- **ACTIVITY**
One number is the whole answer: the tally of lines in the records below that contain "computer".

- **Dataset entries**
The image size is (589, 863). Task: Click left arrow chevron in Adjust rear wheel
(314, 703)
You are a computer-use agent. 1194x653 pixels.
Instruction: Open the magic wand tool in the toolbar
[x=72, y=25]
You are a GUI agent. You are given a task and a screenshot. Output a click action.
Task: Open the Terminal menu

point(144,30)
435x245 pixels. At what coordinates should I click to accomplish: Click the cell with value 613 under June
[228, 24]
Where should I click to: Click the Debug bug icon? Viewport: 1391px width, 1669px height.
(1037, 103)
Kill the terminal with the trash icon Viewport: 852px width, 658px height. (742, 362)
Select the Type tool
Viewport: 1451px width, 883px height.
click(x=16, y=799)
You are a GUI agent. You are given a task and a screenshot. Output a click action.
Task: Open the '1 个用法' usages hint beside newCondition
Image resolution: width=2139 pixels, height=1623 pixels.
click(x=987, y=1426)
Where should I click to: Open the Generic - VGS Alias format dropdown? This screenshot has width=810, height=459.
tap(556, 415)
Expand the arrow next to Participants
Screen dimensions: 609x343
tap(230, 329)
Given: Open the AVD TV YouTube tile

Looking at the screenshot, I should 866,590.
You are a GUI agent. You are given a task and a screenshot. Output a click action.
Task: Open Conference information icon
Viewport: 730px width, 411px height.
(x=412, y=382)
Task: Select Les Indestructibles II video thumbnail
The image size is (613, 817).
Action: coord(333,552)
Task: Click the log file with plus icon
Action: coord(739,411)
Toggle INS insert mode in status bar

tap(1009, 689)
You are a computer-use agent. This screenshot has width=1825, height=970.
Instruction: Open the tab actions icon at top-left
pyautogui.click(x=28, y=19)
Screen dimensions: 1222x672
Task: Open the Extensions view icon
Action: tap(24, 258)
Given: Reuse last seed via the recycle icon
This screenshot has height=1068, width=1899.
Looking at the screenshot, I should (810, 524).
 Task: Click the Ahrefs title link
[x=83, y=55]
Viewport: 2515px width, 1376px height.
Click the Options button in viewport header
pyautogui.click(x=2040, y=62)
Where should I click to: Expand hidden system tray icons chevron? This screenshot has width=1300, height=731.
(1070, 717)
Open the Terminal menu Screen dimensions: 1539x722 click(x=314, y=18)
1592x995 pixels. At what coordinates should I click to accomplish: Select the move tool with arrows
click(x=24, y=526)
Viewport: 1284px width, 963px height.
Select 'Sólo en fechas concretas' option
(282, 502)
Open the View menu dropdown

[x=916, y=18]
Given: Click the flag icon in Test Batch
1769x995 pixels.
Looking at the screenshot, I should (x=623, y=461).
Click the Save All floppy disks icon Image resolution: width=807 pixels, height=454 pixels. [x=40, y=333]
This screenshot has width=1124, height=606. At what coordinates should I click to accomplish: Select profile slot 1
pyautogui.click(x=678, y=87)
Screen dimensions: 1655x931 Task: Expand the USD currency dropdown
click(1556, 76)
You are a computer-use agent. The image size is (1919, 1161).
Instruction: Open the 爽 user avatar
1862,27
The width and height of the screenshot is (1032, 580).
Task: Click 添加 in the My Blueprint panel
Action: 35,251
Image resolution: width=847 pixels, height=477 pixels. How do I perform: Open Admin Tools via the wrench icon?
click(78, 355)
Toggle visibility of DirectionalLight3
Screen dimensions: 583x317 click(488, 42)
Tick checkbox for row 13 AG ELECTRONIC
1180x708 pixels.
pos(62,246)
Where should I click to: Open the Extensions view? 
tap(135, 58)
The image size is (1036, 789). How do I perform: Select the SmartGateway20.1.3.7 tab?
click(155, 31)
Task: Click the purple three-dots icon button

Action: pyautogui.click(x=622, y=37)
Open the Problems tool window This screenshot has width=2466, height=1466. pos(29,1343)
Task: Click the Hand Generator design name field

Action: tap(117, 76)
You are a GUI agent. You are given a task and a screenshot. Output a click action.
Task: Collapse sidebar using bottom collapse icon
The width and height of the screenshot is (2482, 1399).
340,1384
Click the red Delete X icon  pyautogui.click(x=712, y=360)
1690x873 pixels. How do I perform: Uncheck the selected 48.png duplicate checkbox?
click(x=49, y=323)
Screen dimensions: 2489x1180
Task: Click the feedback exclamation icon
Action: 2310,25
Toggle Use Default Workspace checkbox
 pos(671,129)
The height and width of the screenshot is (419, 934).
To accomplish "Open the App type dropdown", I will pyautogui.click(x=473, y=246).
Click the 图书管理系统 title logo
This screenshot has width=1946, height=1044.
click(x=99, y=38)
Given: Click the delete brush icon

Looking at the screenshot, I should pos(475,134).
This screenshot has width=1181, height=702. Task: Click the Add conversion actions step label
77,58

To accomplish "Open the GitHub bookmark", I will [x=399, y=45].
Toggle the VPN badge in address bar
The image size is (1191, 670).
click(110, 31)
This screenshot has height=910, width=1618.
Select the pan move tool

- **EXERCISE RESULT**
3